Sur le petit et le grand écran, les super-héros sont de tous les rendez-vous. Mais alors qu’Hollywood s’en donne à cœur joie, dans l’Hexagone c’est une autre paire de manches. Assez frileux, le cinéma français peine à faire confiance à ce genre de production. Le dernier succès du genre est sans doute la série Herocorp par Simon Astier, qui a fait les belles heures de France 4 jusqu’en 2017. Depuis, les propositions du genre se sont faites rares, même si Black Snake de Thomas Ngijol avait tenté l’expérience sous le prisme de l’humour, pour un résultat bien loin d’être à la hauteur du défi. Comment je suis devenu super-héros fait donc office de point de bascule pour le 7e art français et entend s’imposer comme référence en la matière.
Dans un Paris contemporain, en opposition à l’Amérique du roman, Comment je suis devenu super-héros dresse le portrait d’une société où les super-pouvoirs sont monnaie courante et où la super-criminalité est omniprésente. Le lieutenant Moreau doit enquêter avec sa partenaire Schaltzmann et deux anciens justiciers Monté Carlo et Callista sur une nouvelle substance qui permet à tout un chacun de se procurer ses capacités extraordinaires.
Avec son postulat de départ, celui de transposer l’univers des super-héros dans un quotidien plus terre-à-terre avec des enjeux bien moins tonitruants que ces homologues américains, le film de Douglas Attal bénéficie d’un caractère inédit qui fait recette. Ici, les super-héros naviguent entre leur vie quotidienne de coach de basket-ball ou de justiciers à la retraite et confient leurs angoisses à des thérapeutes. Ce versant plus humanisant du scénario est sans doute la force du récit du film qui n’hésite néanmoins pas à glisser quelques références aux œuvres fondatrices du genre.
Le scénario revisite les codes du polar et y ajoute un brin de fantastique bienvenu.

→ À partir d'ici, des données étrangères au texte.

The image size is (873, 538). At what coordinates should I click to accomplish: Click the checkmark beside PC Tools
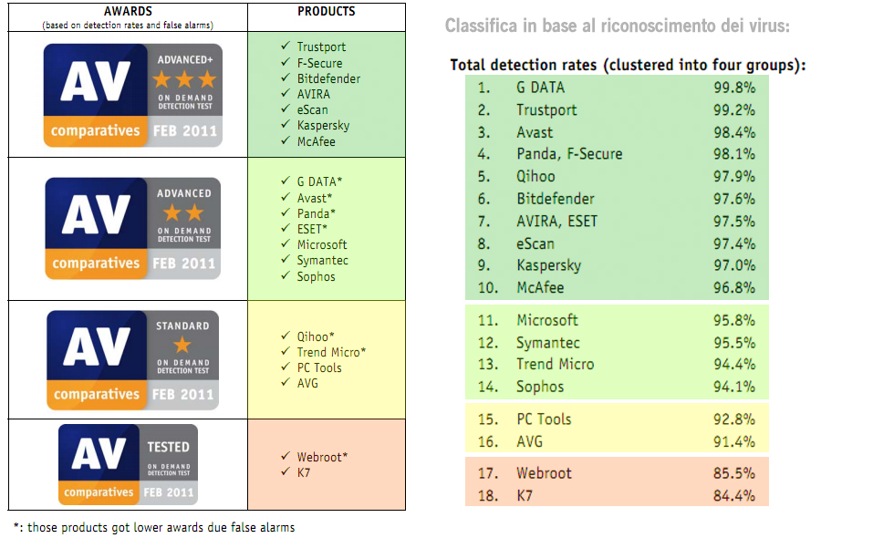286,367
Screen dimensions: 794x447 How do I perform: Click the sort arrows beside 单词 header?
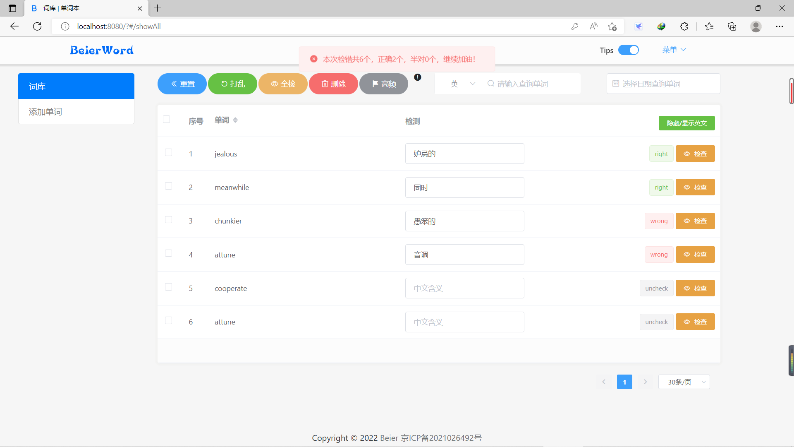(235, 120)
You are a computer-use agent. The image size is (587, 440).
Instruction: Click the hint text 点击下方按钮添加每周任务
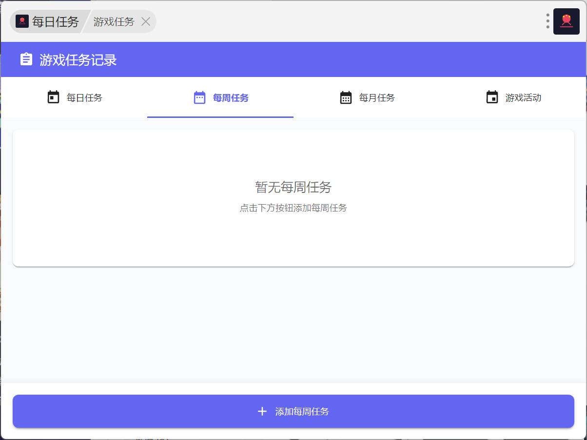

Cette intrigue maîtrisée en tout point s’étend sur plus d’une heure et demie de long-métrage et ne souffre d’aucune longueur. Avec une intensité dramatique solide, sans verser dans le mélo, le premier film de Douglas Attal réussit le pari de nous transporter dans son univers, avec ces codes et son identité propre. On note néanmoins la faiblesse des dialogues, qui tranchent parfois avec le sérieux de certaines scènes. C’est bien dommage au vu du talent des différents acteurs présents dans cette production Made in France.

Les Avengers à la Française
Devant la caméra, c’est le festival des talents. Pio Marmai dans le rôle principal s’en sort particulièrement bien et livre une performance à la hauteur du défi tant dans les scènes de combats que les joutes verbales avec les différents personnages. Cela se ressent particulièrement dans ses interactions avec le personnage de Vimala Pons. Mais le casting ne s’arrête pas là puisque Douglas Attal a également recruté Leïla Bekhti et Benoît Poelvoorde pour camper deux super-héros sur le retour. Ils incarnent brillamment ces figures héroïques désuètes, un peu dépassées par les événements. En revanche, on regrette le choix de l’antagoniste un peu caricatural, qui dénature le récit et sa volonté de s’affranchir des intrigues codifiées des films du genre. On lui pardonne volontiers cette petite faiblesse qui ne nuit pas pour autant à notre visionnage.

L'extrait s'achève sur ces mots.